What is ship-from-store in retail logistics?

Ship-from-store allows retail store locations to fulfill online orders from their own inventory using a store associate picking and packing workflow, reducing inventory centralization requirements and enabling faster local delivery.

What is vendor compliance in retail logistics software?

Vendor compliance management validates that supplier shipments meet the retailer's specific EDI, labeling, routing guide, and packaging requirements. Non-compliant shipments result in chargebacks — financial penalties from the retailer.

What is BOPIS in retail logistics?

BOPIS (buy-online-pickup-in-store) is a fulfillment mode where a customer purchases online and picks up at a physical store location. Retail logistics software manages the inventory commitment, store notification, and customer pickup workflow.

Do retail suppliers need different software than retailers?

Yes. Retailers need store replenishment, OMS, and ship-from-store capabilities.

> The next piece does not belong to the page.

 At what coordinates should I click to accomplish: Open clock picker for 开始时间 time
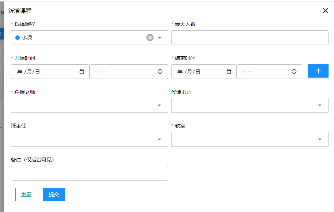(x=160, y=72)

Suppliers need EDI compliance, routing guide management, and chargeback management — a different software category.

What is retail EDI compliance software?

Retail EDI compliance software manages electronic data interchange requirements for suppliers selling to major retailers: purchase order receipt, ASN transmission, invoice generation, and validation against each retailer's specific EDI standards.